46% of white women voted for Sen. Hillary Clinton (D-NY) in the New Hampshire primary, fueling her surge over Sen. Barack Obama (D-IL).
One only needs to compare the letters of two influential feminists to the newspapers of their generation to see "the opportunistic and unfortunately racist line of reasoning," according to Professor Angela Y. Davis in her 1981 book Women, Race, and Class.
"Black men were given the vote a half-century before women of any race were allowed to mark a ballot, and generally have ascended to positions of power, from the military to the boardroom, before any women (with the possible exception of obedient family members in the latter)," Gloria Steinem says in The New York Times yesterday.
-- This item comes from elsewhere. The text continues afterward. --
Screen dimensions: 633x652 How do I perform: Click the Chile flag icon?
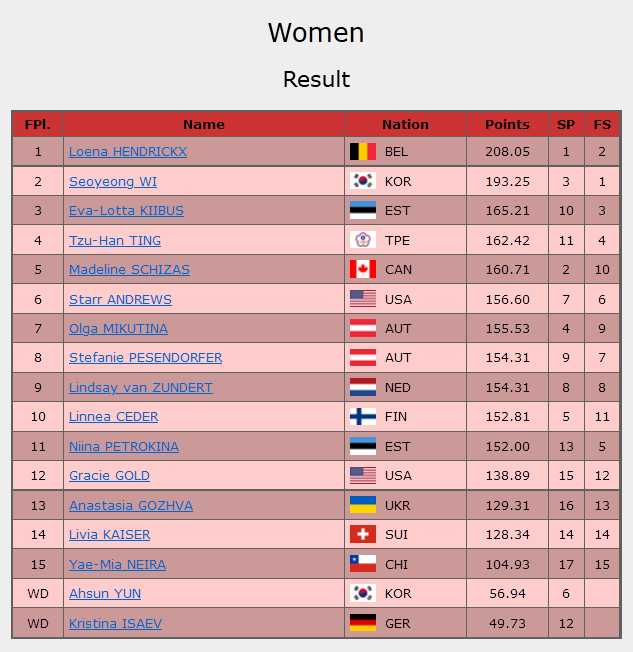[x=362, y=564]
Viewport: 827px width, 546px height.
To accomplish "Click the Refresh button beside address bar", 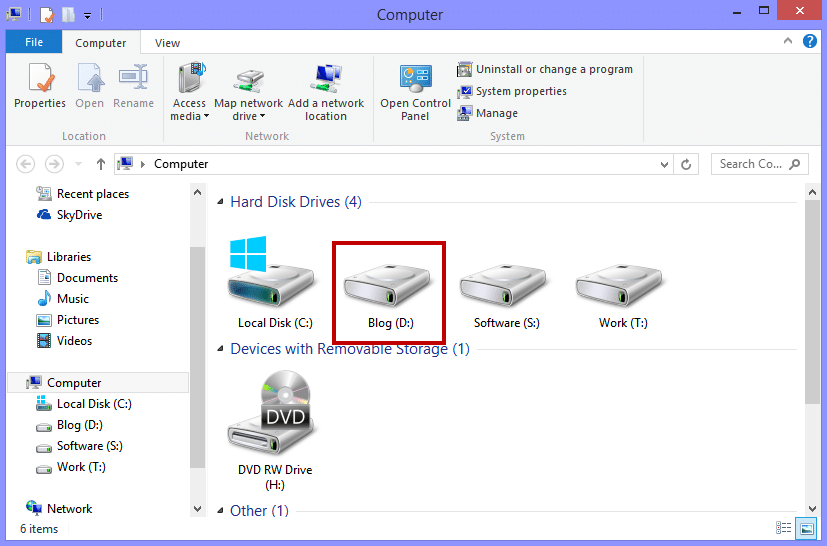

On Dec. 26, 1865, Elizabeth Cady Stanton wrote to the editor of the New York Standard:
The black man is still, in a political point of view, far above the educated white women in this country. The representative women of the nation have done their uttermost for the last thirty years to secure freedom for the negro; and as long as he was lowest in the scale of being, we we willing to press his claims; but now, as the celestial gates to civil rights is slowly moving on its hinges, it becomes a serious question whether we had better stand aside and see 'Sambo' walk in the kingdom first.
Stanton's viewpoint shows that "the relationship between the battle for Black Liberation and women's rights was, at best, superficial," Davis says.
And Stanton "was determined to prevent further progress of Black people -- for 'Sambo' no less -- if it meant that white women might not enjoy the immediate benefits of that progress," Davis writes.
If Steinem's opinion is indeed popular -- as indicated by their voting pattern in the New Hampshire primary, white women remain the greatest obstacle to change in this country.